Adoration des bergers, Caravage, 1609, Musée national de Messine,
Adoration des bergers, Caravage, 1609, Musée national de Messine,
Quand cette chaleur atteint le cœur, qu’éveille-t-elle? Elle éveille dans le cœur l’espérance. Quand cette chaleur atteint le cœur de l’homme, elle émerveille le cœur de l’homme. La seconde vertu, l’espérance, indique cette émerveillement. Quand elle l’atteint, elle émeut le cœur de l’homme. Quand cette chaleur touche le cœur, l’homme, préoccupé, a un instant durant lequel il s’émerveille, durant lequel il n’est plus préoccupé. Pris par mille activités, pré-occupé (pré-occupé veut dire que le cœur est alourdi par mille choses), le cœur s’émerveille. Et le cœur retourne en arrière, il redevient ou devient comme celui d’un enfant. Quand cette chaleur atteint le cœur, elle éveille cette émotion, elle éveille cet émerveillement, elle éveille cette espérance. Cette espérance n’est pas le pur fait de savoir qu’après il y aura quelque chose. Cette espérance est le début de la floraison du Paradis sur terre. Le bourgeonnement est le début, il n’est pas la fleur complète. Le premier bouton est seulement le début. Quand cette chaleur touche le cœur, celui-ci bourgeonne. Cela s’appelle l’espérance.
Lisons Dante: «Ici, tu es pour nous», ici au Paradis, c’est saint Bernard qui prie, «la torche méridienne / de charité». Au Paradis, c’est différent de sur la terre. Parce que le Paradis est cet amour assuré pour toujours. Sur la terre tout est seulement en espérance, c’est-à-dire en émerveillement, un émerveillement réel mais précaire, et c’est si vrai qu’on peut le perdre. On peut perdre la grâce de Dieu. Et même, dit le dogme de la foi, sans une aide spéciale de la grâce, on ne peut rester dans la grâce. C’est donc un émerveillement précaire. Réel, très certain, mais précaire. «Les choses qui arrivaient, pendant qu’elles arrivaient, suscitaient de l’émerveillement, tant c’était Dieu qui les réalisait». C’est ce que dit Giussani lorsqu’il décrit sa vie. «Les choses qui arrivaient, pendant qu’elles arrivaient, suscitaient de l’émerveillement, tant c’était Dieu qui les réalisait, faisant de celles-ci la trame d’une histoire qui m’arrivait et qui m’arrive sous les yeux». Tissant ainsi la trame d’un chemin qui m’arrivait et qui m’arrive sous mes yeux.
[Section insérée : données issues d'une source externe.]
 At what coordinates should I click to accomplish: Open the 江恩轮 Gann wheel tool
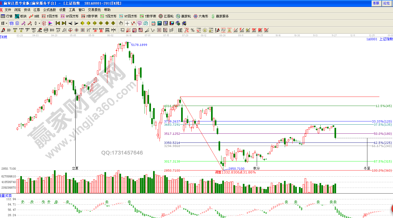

«Ici, tu es pour nous la torche méridienne / de charité», ici tu es pour nous un soleil resplendissant de charité, splendeur de charité. La charité, c’est quand le désir du cœur est satisfait, quand ce que le cœur désire est donné. «En bas», sur la terre, «chez les mortels»: comme le christianisme est réaliste: parmi ceux qui vont vers la mort. «En bas, chez les mortels / tu es source vivace d’espérance» / tu es source vivace d’espérance». Tu es la possibilité que cet émerveillement se renouvelle continuellement. Toi! Toi, ô Marie, Toi, ô Vierge, Tu es la possibilité que la grâce de Dieu se renouvelle, tu es la possibilité que cette chaleur («dans ton ventre l’amour s’est rallumé») touche notre cœur, le touche de sorte que notre vie aille de début en début, l’embrasse si possible à tout instant. La sainteté, c’est quand cette chaleur embrasse presque (presque parce que la terre n’est pas le Paradis) chaque instant. Le père Léopold a été ainsi. Cette chaleur, cet émerveillement, lui embrassait presque à chaque instant le cœur, et ainsi il était cher à son cœur. Pavese avait compris que «le véritable émerveillement est fait non de nouveauté, mais de mémoire». Et ainsi il devient cher au cœur, comme la maison dans laquelle le cœur habite.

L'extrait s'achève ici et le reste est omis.